== SELECTED TEXT ==
# # # # # # #
You may have read about the heartbreaking story of Amanda Todd, a Canadian teenager who recently posted a much-watched YouTube video (posted below) detailing the bullying and harassment she’d endured online and in real life. This past Wednesday, she was found dead, the apparent victim of suicide.

Here, from the Vancouver Sun, is the basic outline of Amanda’s story:

Amanda was 12 years old when she made a mistake that would haunt her until her death three years later.

Her ordeal started while she was fooling around online with friends. She probably didn’t think it was risky behaviour when she lifted her top to flash the person who was flattering her at the other end of the webcam.

Amanda’s moment of indiscretion was not unusual for someone her age: Sexting and using webcams to share sexual photos is a growing trend among children, some so young they are still in grade school.

“The Internet stalker she flashed kept stalking her,” said Carol. “Every time she moved schools he would go undercover and become a Facebook friend. What the guy did was he went online to the kids who went to (the new school) and said that he was going to be a new student — that he was starting school the following week and that he wanted some friends and could they friend him on Facebook.”

“He eventually gathered people’s names and sent Amanda’s video to her new school.”
# # # # # # #
== WORK INSTRUCTIONS ==
**A)** According to the passage on Amanda Todd, how old was Amanda when she made the mistake that would haunt her?
**B)** Explain how, according to the passage on Amanda Todd, the stalker managed to get Amanda's video to her new school.
**C)** Extract from the passage on Amanda Todd the portion starting with "You may have" and going on through "victim of suicide.".

[Saved data entries]
# # # # # # #
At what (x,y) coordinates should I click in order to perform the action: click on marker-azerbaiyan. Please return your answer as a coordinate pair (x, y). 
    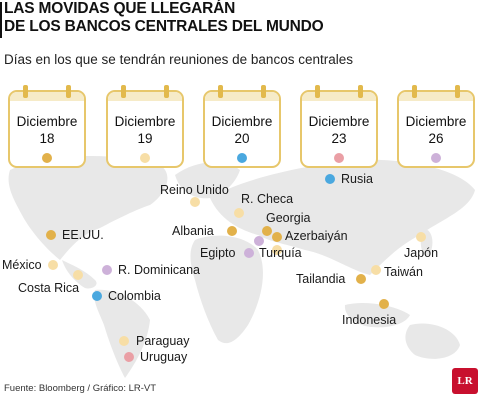
    Looking at the image, I should click on (277, 237).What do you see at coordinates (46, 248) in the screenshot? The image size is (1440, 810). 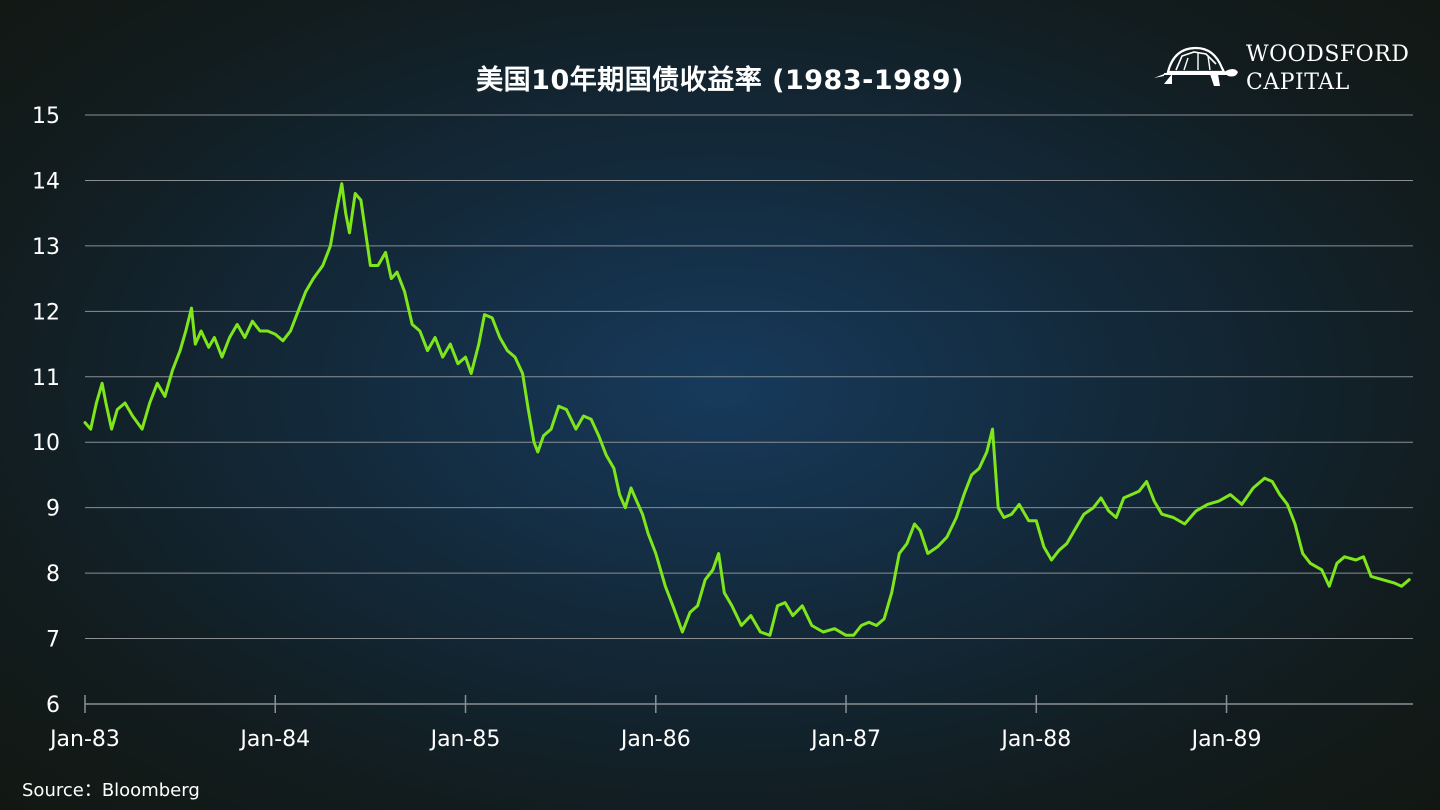 I see `y-tick-label: 13` at bounding box center [46, 248].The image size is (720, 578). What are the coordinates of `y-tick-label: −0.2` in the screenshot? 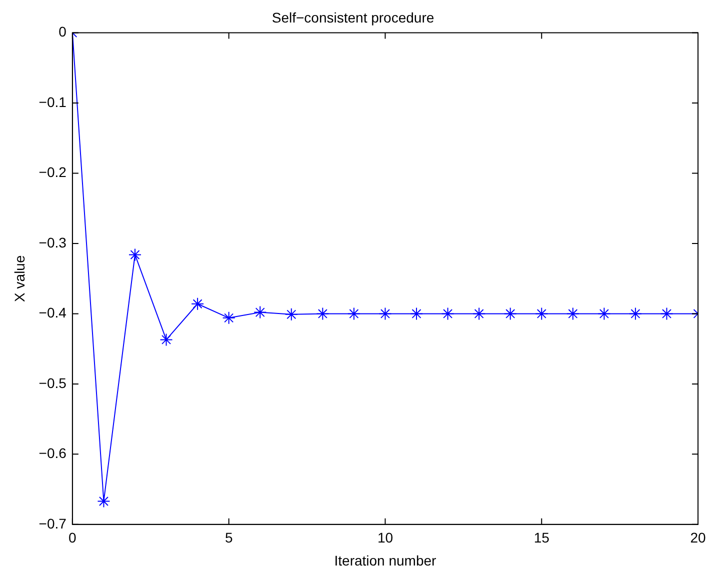 It's located at (52, 172).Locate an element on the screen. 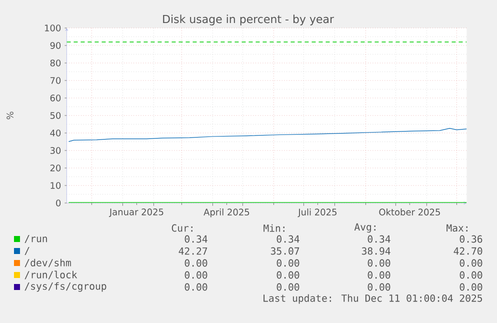 This screenshot has height=323, width=497. y-tick-label: 40 is located at coordinates (56, 133).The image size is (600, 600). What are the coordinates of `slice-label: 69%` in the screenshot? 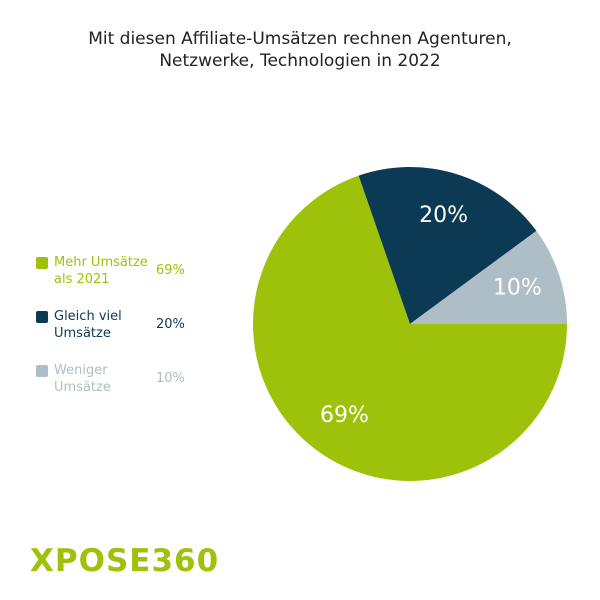 It's located at (344, 416).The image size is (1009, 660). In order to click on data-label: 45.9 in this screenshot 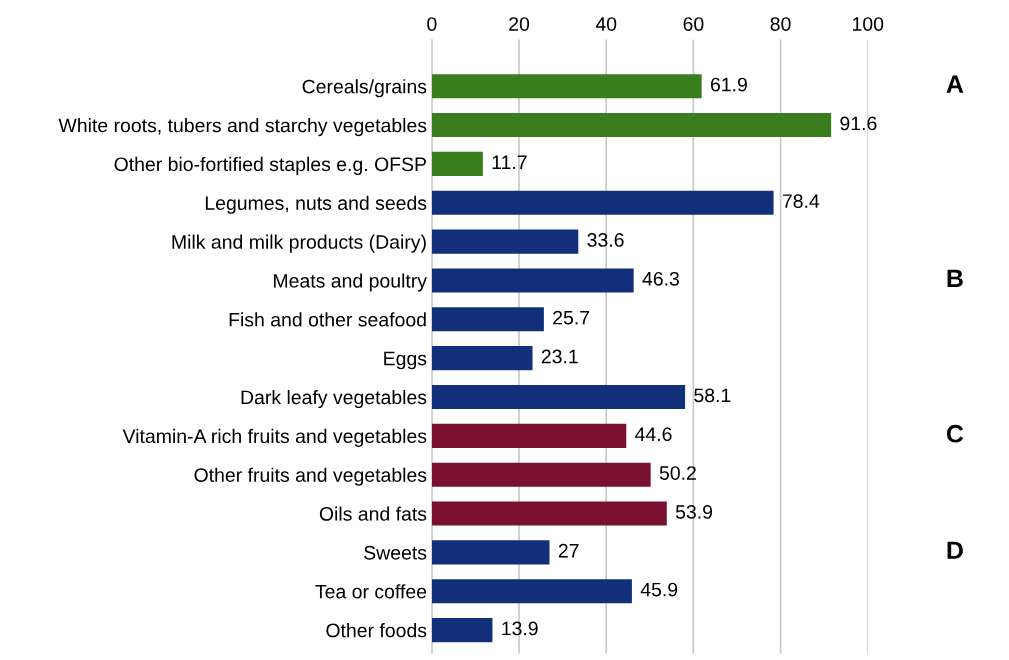, I will do `click(659, 590)`.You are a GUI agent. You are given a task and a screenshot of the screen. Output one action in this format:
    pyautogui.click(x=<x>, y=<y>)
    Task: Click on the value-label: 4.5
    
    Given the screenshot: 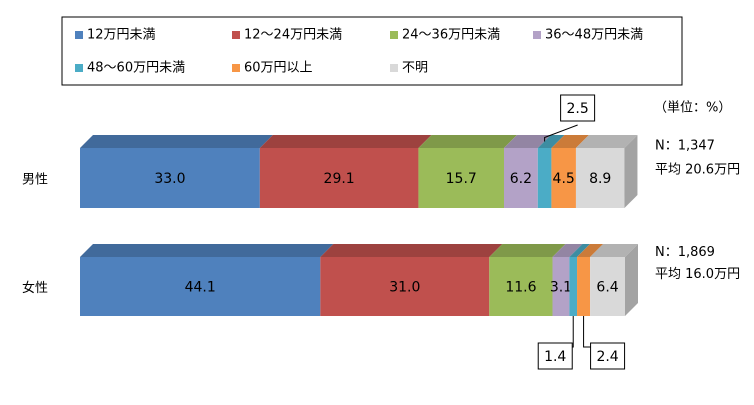 What is the action you would take?
    pyautogui.click(x=564, y=179)
    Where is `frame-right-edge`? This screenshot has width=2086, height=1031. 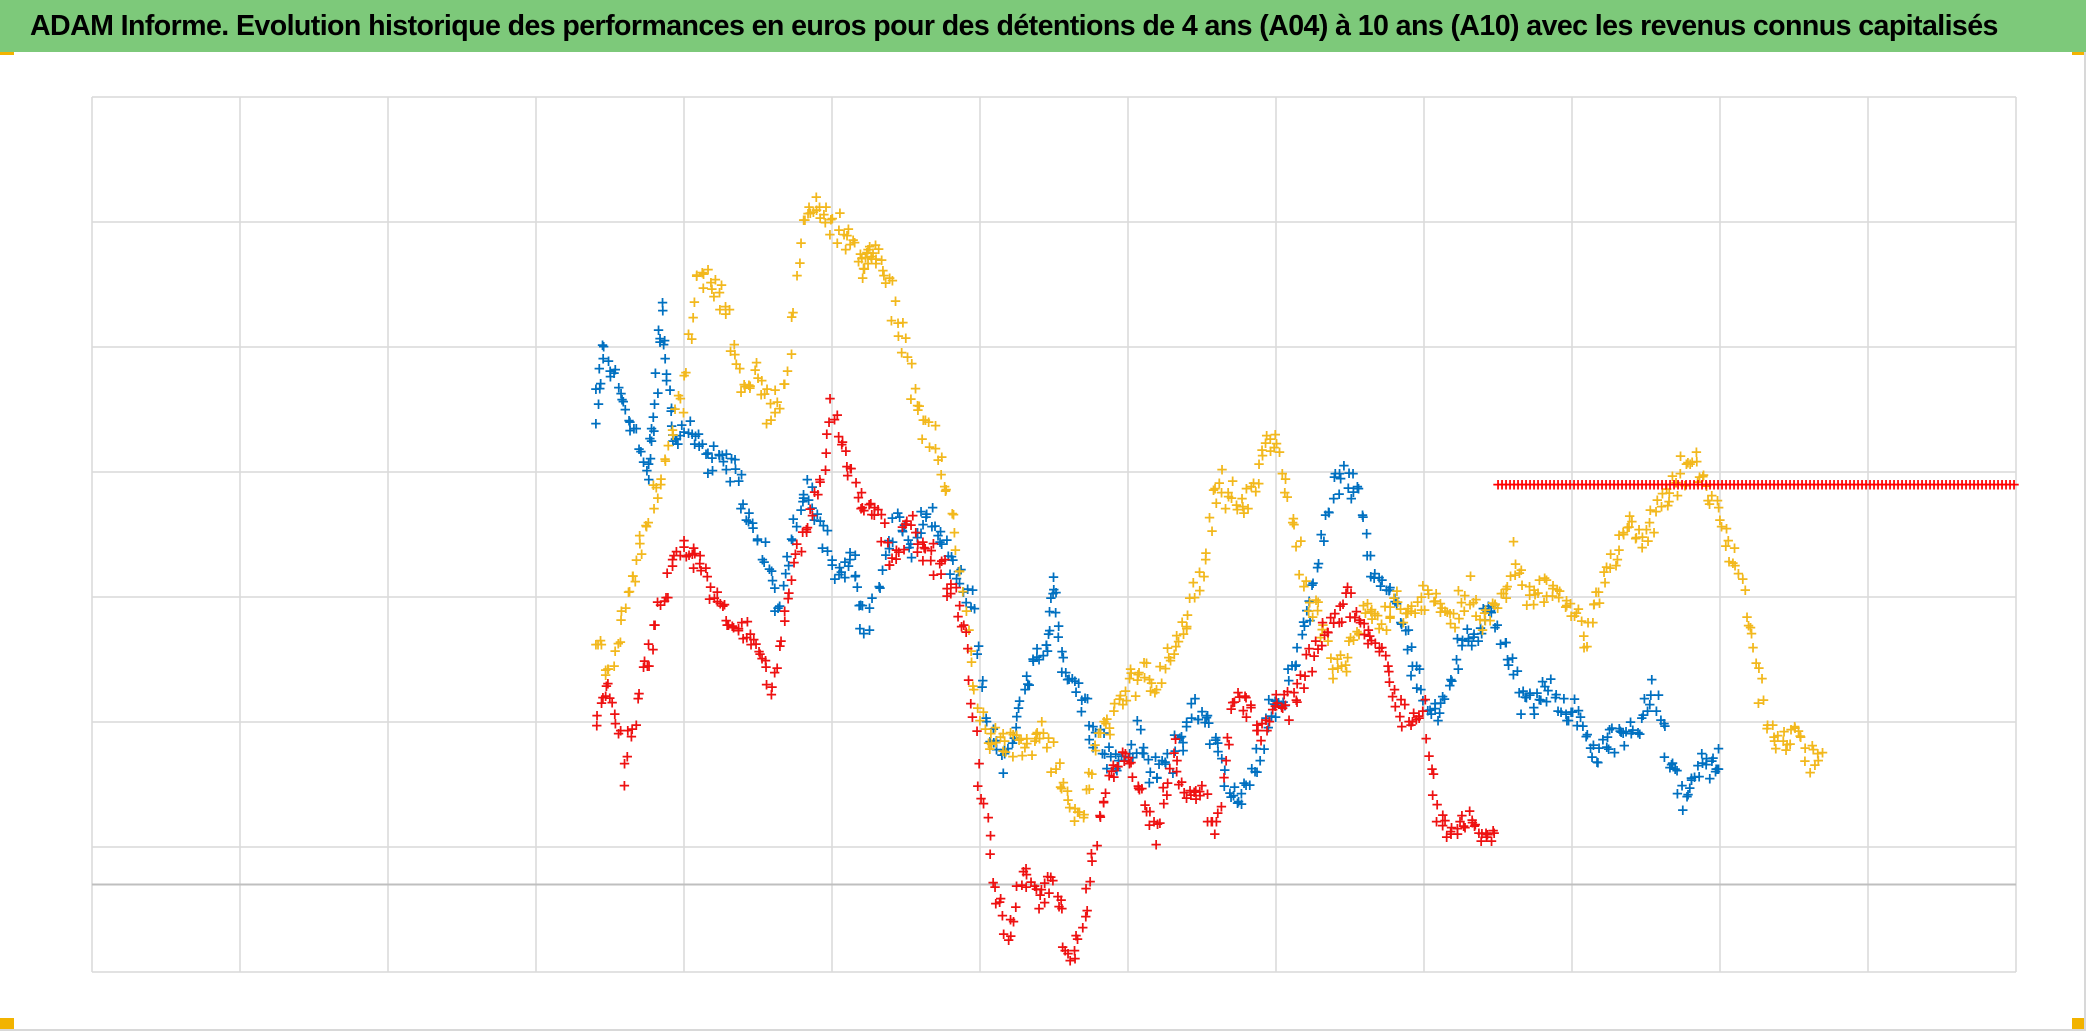
frame-right-edge is located at coordinates (2085, 542).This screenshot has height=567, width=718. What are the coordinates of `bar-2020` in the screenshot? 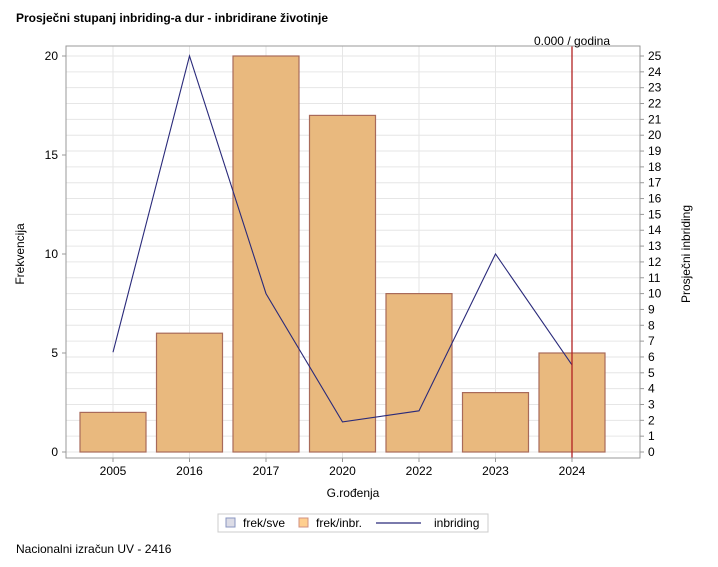 It's located at (342, 284).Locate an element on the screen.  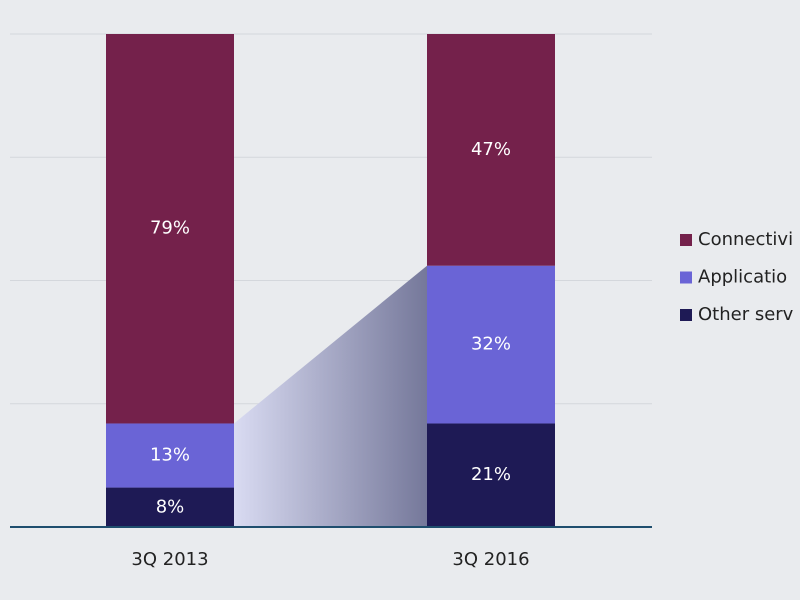
value-label: 8% is located at coordinates (170, 506).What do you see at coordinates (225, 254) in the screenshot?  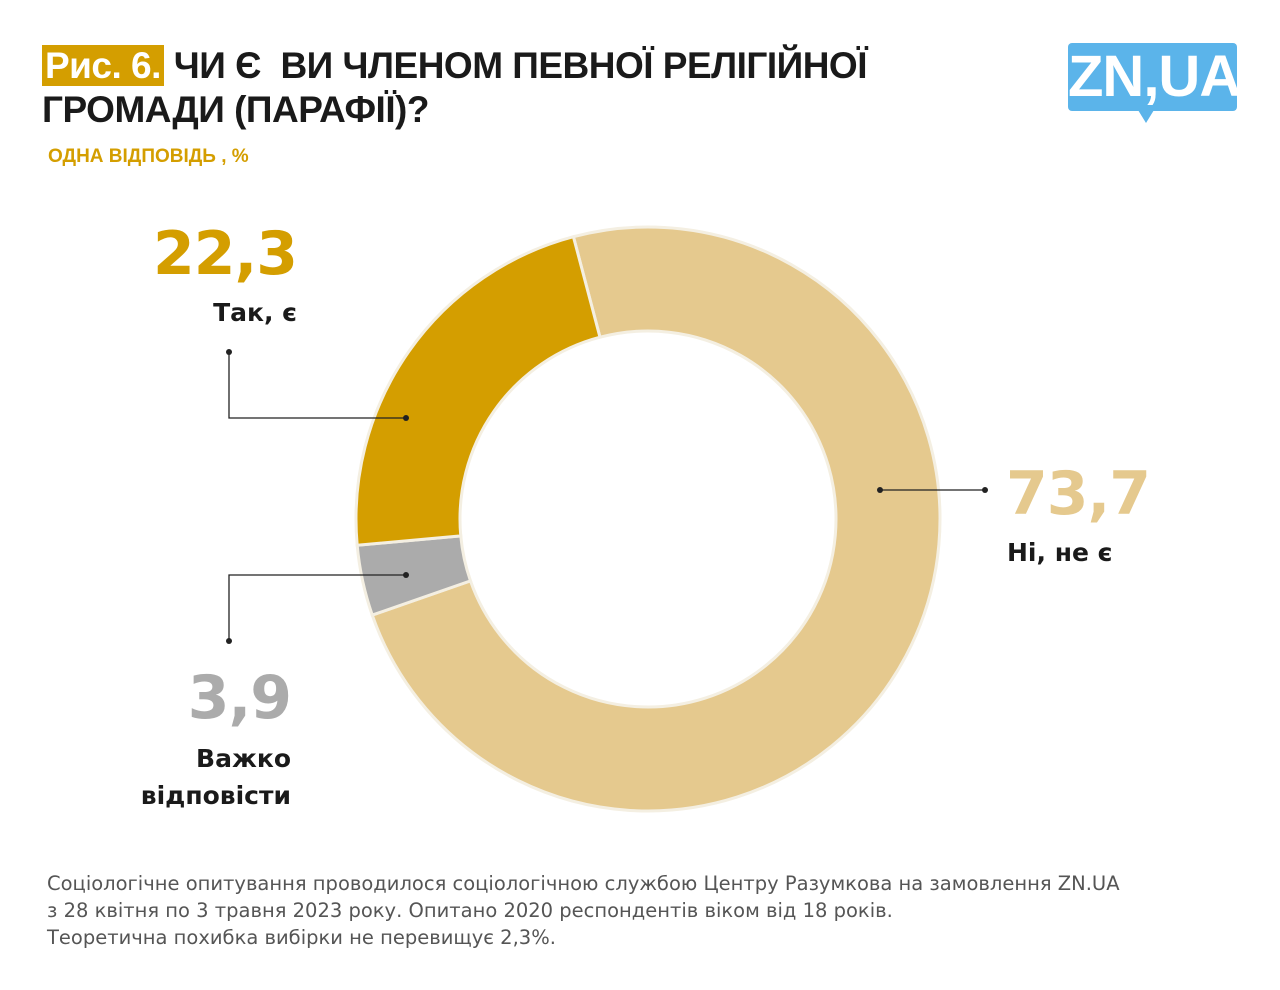 I see `value-label-yes: 22,3` at bounding box center [225, 254].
# # # # # # #
== EXPECTED OUTPUTS ==
**A)** She was 12 years old.

**B)** He went online to students at the new school, claimed he would be a new student starting the following week who wanted friends, and asked them to friend him on Facebook. This let him gather people's names, and he then sent Amanda's video to her new school.

**C)**
You may have read about the heartbreaking story of Amanda Todd, a Canadian teenager who recently posted a much-watched YouTube video (posted below) detailing the bullying and harassment she’d endured online and in real life. This past Wednesday, she was found dead, the apparent victim of suicide.